Delhi University is planning to make heritage walks at the iconic Vice chancellor’s office, erstwhile Viceregal lodge, a part of its annual festival ‘Antardhwani.’
The fact is that even though thousands of students pass out of the varsity every year, few are aware of the rich past of their college buildings. Many of them, like the Viceregal Lodge, Gwyer Hall (hostel for male students), Hindu, St Stephen’s and Ramjas college buildings belong to the British era, sharing a crucial role in India’s Independence movement.
The Viceregal Lodge enjoys a central position among these. A classic white mid-nineteenth century structure, it used to be a government resthouse. After the British shifted their Capital from Bengal to Delhi, it was chosen as the place of residence for Viceroys till the time Rashtrapati Bhavan could be built. It housed five Viceroys from 1912-31 including the last, Lord Mountbatten.
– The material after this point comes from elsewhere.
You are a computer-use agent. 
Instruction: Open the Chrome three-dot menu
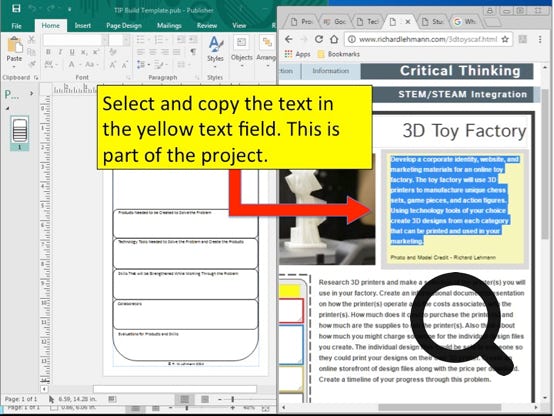(540, 39)
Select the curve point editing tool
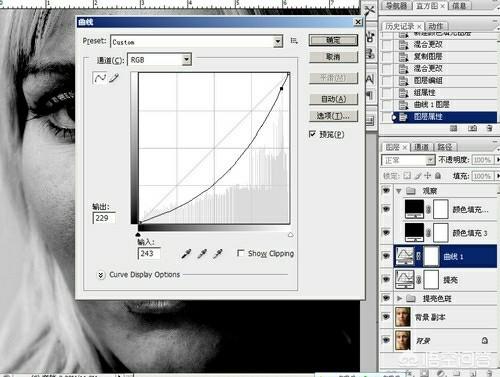 (100, 78)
In fact, Lord Mountbatten is said to have proposed to his wife Edwina in the same room that is now the Registrar’s office in the lodge.
After Mahatma Gandhi raised the banner of Swaraj, several national leaders including Jawaharlal Nehru, Zakir Hussain and Maulana Azad visited the lodge to negotiate freedom with Lord Mountbatten. The Gandhi-Irwin pact, allowing Indians to manufacture their own salt legally, was signed here.
When Bhagat Singh was caught in the Lahore Conspiracy act, he was imprisoned in the basement wine-cells of the lodge in 1931. Revolutionaries Ras Behari Bose and Aruna Asaf Ali were also imprisoned here at different times.
The building was finally turned over to the University of Delhi in 1933. When India became independent, the University’s Convocation for that year was deferred, but finally in 1948 at a historic ceremony, Pt Jawharlal Nehru, Lord Mountbatten and many dignitaries spoke at the Viceregal Lodge acknowledging the beginning of a new era.
When it was finally decided to set up a Delhi University, three colleges – Ramjas, Hindu and St Stephen’s (the last two affiliated to Punjab University at that time) became the original constituent colleges of DU. Land was earmarked in the area where the Delhi Durbar of 1911 was held and British architect Walter Sykes George was deputed to design them. He laid the new college buildings out around courts in the style of a transplanted Cambridge college.
Around the same time, the ‘University Lodging House’ was established in 1937. Subsequently, it was renamed the Gwyer Hall in recognition of the services rendered by Sir Maurice Gwyer, the then Vice-Chancellor of the University of Delhi (from 1938-52) and the Chief Justice of the then Federal Court of India. Sir Maurice Gwyer took a keen personal interest in the construction of this hall. Today, it accommodates 100 full-time male postgraduate students and research scholars of the university.
Several decades and renovations later, it is difficult to tell that these buildings have stood witness to so many historic events.